Segment Start: Task data

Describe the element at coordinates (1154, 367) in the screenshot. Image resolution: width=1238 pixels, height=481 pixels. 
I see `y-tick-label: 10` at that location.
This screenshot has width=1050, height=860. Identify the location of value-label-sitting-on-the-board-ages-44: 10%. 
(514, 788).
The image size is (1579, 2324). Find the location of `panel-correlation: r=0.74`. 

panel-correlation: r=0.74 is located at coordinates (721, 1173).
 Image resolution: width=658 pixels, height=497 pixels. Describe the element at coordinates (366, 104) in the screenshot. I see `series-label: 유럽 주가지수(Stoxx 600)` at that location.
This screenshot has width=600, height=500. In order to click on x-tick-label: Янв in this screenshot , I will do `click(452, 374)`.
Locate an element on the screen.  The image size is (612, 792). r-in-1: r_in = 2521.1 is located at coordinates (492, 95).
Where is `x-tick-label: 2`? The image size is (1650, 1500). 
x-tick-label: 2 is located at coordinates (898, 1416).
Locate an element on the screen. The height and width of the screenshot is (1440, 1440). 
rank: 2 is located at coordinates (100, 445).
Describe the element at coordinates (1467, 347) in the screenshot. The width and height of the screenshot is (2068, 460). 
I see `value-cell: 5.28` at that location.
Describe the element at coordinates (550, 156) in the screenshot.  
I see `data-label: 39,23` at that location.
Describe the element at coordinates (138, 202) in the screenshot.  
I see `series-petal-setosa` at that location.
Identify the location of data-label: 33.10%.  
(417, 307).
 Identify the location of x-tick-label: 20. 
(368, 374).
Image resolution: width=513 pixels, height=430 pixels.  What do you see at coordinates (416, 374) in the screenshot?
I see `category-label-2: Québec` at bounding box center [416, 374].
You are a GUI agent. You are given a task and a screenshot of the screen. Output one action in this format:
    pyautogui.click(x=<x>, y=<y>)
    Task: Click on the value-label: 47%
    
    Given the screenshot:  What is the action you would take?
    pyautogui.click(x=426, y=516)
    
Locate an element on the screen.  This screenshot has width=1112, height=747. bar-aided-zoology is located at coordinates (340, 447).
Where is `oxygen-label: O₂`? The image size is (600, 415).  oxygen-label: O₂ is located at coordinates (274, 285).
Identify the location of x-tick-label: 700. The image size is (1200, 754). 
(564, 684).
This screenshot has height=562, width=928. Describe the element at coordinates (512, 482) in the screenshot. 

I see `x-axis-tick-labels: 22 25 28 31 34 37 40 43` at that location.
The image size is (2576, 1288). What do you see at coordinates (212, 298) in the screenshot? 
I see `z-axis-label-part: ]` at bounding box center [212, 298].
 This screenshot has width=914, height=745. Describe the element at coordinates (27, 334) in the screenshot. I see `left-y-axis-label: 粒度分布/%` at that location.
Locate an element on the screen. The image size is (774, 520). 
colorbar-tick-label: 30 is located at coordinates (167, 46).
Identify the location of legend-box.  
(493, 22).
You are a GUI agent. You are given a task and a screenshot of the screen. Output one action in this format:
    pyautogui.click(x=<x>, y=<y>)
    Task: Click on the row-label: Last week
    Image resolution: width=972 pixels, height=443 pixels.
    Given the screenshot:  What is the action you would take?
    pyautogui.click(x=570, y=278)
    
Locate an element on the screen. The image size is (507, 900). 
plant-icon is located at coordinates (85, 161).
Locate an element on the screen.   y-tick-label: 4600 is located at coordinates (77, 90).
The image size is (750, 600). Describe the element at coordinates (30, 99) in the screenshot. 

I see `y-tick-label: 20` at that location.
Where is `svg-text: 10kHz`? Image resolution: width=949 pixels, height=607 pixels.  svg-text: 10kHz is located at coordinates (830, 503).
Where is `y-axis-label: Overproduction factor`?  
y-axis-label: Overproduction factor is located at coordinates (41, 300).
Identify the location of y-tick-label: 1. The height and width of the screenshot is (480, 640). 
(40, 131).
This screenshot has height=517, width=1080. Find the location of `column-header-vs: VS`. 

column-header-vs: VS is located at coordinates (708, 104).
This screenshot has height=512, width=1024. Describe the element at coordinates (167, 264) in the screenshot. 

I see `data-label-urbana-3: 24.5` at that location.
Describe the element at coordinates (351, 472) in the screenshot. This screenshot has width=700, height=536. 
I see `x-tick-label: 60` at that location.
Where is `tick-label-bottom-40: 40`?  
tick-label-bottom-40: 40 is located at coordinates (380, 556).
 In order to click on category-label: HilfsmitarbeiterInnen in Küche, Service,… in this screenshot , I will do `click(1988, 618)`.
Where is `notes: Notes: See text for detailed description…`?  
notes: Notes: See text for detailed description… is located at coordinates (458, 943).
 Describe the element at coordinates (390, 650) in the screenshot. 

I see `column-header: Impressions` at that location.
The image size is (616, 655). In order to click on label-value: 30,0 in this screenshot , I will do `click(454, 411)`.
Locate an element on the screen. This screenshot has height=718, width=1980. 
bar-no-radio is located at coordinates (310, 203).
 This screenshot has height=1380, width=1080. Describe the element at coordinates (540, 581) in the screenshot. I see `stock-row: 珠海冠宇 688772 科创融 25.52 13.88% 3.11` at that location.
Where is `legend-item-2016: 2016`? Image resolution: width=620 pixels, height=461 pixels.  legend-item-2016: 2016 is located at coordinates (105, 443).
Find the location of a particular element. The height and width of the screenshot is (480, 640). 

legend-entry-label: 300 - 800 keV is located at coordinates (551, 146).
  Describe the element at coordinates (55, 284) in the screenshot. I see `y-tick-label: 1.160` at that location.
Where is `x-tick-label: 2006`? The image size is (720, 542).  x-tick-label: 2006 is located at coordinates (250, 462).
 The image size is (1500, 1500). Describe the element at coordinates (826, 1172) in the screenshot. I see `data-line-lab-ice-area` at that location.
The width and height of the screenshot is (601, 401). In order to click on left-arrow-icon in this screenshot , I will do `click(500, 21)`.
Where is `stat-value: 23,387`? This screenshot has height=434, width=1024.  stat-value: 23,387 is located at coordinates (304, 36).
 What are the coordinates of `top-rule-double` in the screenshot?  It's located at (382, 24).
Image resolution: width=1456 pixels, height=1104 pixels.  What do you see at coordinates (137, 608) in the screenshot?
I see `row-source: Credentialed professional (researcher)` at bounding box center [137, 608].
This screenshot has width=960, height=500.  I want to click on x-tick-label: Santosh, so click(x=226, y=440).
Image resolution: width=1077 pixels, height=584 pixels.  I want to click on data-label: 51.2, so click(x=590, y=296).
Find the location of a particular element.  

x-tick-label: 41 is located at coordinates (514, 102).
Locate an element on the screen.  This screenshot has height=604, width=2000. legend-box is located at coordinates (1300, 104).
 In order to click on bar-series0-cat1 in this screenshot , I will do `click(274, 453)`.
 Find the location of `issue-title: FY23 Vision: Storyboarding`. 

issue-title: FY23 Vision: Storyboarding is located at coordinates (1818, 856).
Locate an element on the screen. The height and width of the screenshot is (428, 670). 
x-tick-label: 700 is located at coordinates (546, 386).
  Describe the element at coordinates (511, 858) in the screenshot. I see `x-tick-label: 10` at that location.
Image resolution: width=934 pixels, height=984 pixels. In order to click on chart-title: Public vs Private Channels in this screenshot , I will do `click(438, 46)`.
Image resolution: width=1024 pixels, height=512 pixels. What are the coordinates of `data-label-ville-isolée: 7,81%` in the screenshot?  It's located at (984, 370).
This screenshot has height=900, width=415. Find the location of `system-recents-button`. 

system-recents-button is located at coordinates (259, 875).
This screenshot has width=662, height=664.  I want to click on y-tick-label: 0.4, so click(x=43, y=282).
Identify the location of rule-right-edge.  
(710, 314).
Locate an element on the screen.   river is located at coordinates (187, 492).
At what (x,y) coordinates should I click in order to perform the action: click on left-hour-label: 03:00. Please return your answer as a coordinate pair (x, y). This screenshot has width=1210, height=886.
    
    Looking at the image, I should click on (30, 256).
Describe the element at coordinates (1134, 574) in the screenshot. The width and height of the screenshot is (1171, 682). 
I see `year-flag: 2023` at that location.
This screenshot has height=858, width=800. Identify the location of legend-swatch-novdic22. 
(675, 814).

Segment End: Task data

What you should do: Retype the rows from the very first line down to the line holding "(514, 788).", including both of those lines.

Solution to this task:
Describe the element at coordinates (1154, 367) in the screenshot. Image resolution: width=1238 pixels, height=481 pixels. 
I see `y-tick-label: 10` at that location.
This screenshot has width=1050, height=860. Identify the location of value-label-sitting-on-the-board-ages-44: 10%. 
(514, 788).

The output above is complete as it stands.